FIG. 1.

Genetic analyses of the ΔbifA swarming defect. (A) Impact of Pel polysaccharide on the ΔbifA swarming impairment. Representative images of swarms formed by the WT, the ΔbifA mutant, the ΔbifA ΔpelA double mutant, and the ΔpelA mutant swarms after 16 h at 37°C on 0.5% swarming agar are shown. (B) Impact of expression of the RapA PDE on swarming motility of the ΔbifA mutant. Representative images of swarms of the ΔbifA mutant carrying the pMQ72 vector control (left) and pMQ72 expressing the RapA c-di-GMP phosphodiesterase (right) are shown. The plates contained 0.2% (wt/vol) arabinose and were incubated for 16 h at 37°C. (C) Genetic screen for suppressors of the ΔbifA swarming impairment.
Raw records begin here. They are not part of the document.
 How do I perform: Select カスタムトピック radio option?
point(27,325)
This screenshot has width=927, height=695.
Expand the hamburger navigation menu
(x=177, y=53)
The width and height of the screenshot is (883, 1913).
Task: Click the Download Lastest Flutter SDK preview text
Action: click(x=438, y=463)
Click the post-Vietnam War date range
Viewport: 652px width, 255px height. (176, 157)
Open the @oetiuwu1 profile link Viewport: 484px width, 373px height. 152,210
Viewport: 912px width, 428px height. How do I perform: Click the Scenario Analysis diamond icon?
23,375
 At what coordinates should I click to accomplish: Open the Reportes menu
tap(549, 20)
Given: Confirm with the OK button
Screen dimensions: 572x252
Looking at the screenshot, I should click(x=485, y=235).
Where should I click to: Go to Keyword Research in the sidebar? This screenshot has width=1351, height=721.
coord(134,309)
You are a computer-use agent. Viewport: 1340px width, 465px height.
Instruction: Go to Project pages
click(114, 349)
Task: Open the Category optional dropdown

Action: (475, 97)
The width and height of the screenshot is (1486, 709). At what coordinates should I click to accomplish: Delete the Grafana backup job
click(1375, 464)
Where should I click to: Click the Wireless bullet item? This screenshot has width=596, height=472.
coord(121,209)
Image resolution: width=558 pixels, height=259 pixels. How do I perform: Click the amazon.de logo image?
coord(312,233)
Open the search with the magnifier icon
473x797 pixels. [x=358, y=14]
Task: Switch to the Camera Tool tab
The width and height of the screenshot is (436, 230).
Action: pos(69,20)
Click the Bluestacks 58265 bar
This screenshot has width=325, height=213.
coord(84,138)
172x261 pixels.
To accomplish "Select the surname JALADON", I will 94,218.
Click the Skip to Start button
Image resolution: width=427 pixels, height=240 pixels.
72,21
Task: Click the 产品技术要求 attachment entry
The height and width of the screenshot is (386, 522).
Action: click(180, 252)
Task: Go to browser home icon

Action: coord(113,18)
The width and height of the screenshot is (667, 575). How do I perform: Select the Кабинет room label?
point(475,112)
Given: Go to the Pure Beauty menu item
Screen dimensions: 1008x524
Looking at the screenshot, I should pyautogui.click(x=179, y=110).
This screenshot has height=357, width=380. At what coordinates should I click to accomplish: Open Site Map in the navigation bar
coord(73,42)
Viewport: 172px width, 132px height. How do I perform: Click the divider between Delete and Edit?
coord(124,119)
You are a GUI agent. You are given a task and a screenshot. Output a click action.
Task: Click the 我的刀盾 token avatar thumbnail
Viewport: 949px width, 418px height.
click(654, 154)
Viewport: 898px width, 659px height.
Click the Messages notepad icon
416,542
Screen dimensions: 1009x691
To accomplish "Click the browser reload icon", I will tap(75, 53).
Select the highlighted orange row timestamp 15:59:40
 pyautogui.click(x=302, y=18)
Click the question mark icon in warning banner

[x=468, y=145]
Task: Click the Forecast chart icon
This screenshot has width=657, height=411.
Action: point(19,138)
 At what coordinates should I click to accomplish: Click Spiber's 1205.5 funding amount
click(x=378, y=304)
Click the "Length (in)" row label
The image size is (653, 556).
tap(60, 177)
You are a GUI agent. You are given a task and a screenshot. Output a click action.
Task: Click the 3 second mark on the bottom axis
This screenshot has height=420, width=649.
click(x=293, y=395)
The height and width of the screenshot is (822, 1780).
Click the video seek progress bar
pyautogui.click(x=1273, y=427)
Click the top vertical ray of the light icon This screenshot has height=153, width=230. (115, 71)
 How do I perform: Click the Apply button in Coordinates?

The top image shows a swarm plate from the screen of ΔbifA mariner transposon mutants, with filled arrows indicating the WT control (top right) and the ΔbifA mutant (top left). The open arrow indicates a candidate ΔbifA mariner suppressor mutant. The lower panel shows typical images of swarms of the WT, the ΔbifA mutant, and the ΔbifA sadA::Mar, ΔbifA pvrS::Mar, and ΔbifA pilY1::Mar suppressor mutants. The plates were incubated for 16 h at 37°C. (D) Genetic loci of ΔbifA swarm suppressors. The schematic diagram shows the approximate locations of mariner transposon mutations (▾) in the sadA, pvrS, and pilY1 genes. Arrows above transposons indicate the direction of transcription from the mariner P_tac promoter. Asterisks denote genes encoding predicted c-di-GMP phosphodiesterases. (E) qRT-PCR analysis of pvrR expression in ΔbifA pvrS::Mar suppressor mutants (top panel) and sadR expression in the ΔbifA sadA::Mar suppressor mutant (bottom panel) relative to the ΔbifA single mutant. Expression is plotted as picograms input cDNA for each strain. Error bars indicate standard deviations.